• **TASK TO COMPLETE**:
Reproduce only what runs from the line containing "Click the word" to the line containing "This screenshot has height=1508, width=812." in the records below, inclusive. Keep it exact, and keep the pictures out.

• **DATA TO USE**:
○ ○ ○ ○
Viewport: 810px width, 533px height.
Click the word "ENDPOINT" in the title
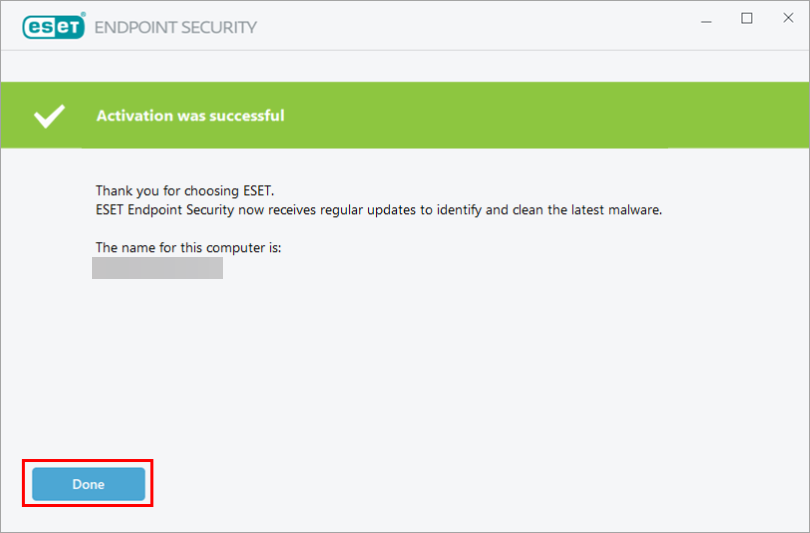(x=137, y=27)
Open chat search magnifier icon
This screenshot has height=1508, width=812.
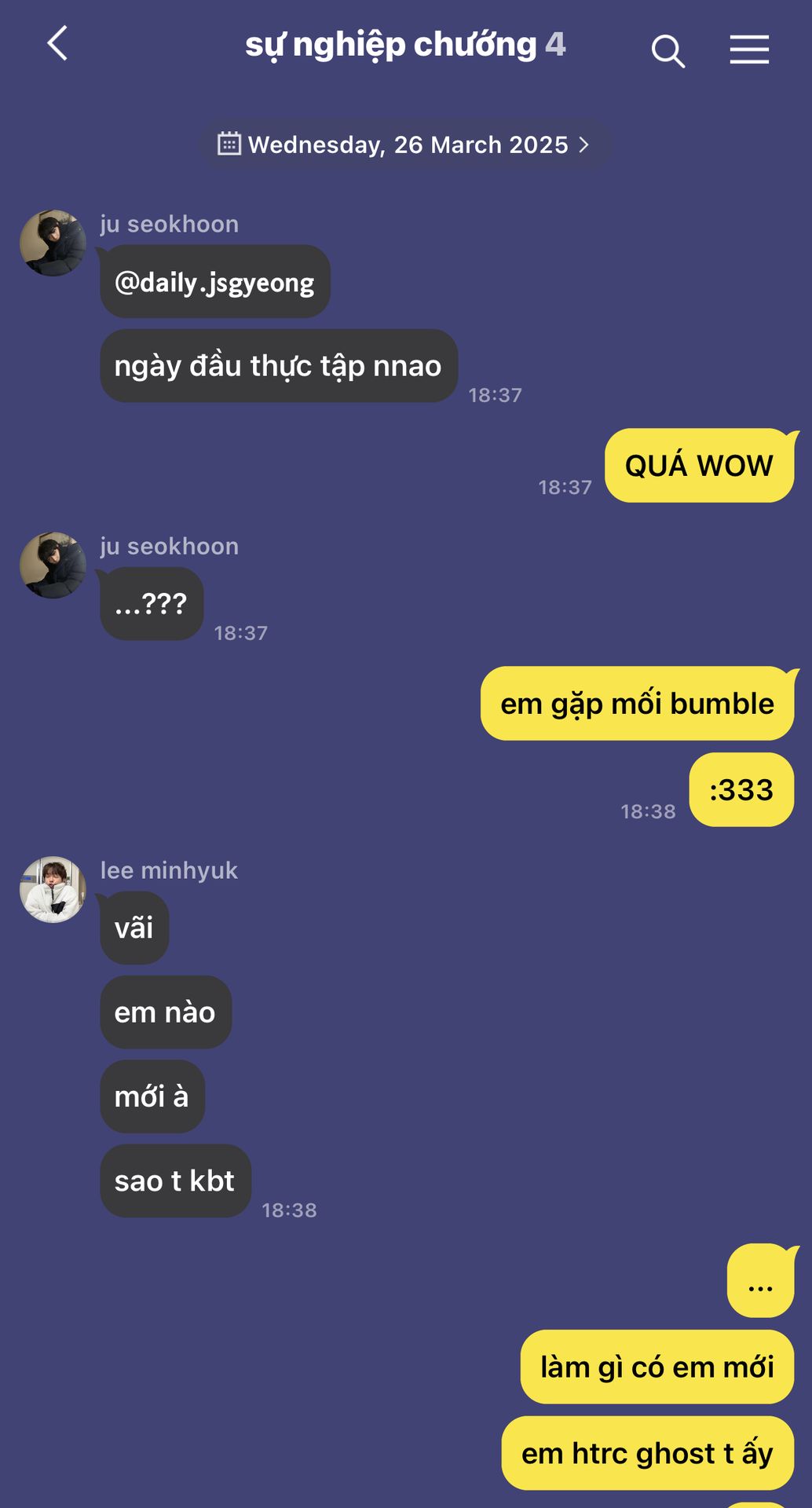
○ ○ ○ ○
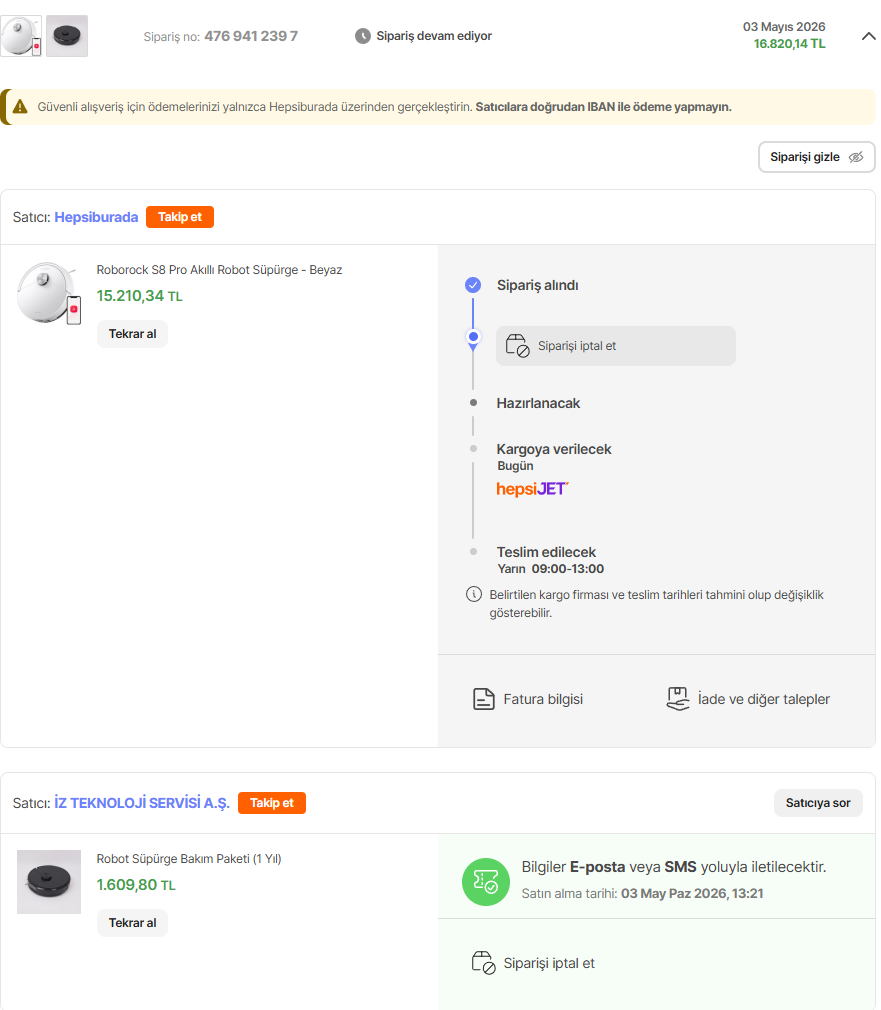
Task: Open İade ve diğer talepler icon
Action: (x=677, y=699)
○ ○ ○ ○
• **EXERCISE ANSWER**:
Click the word "ENDPOINT" in the title
(x=137, y=27)
Open chat search magnifier icon
This screenshot has height=1508, width=812.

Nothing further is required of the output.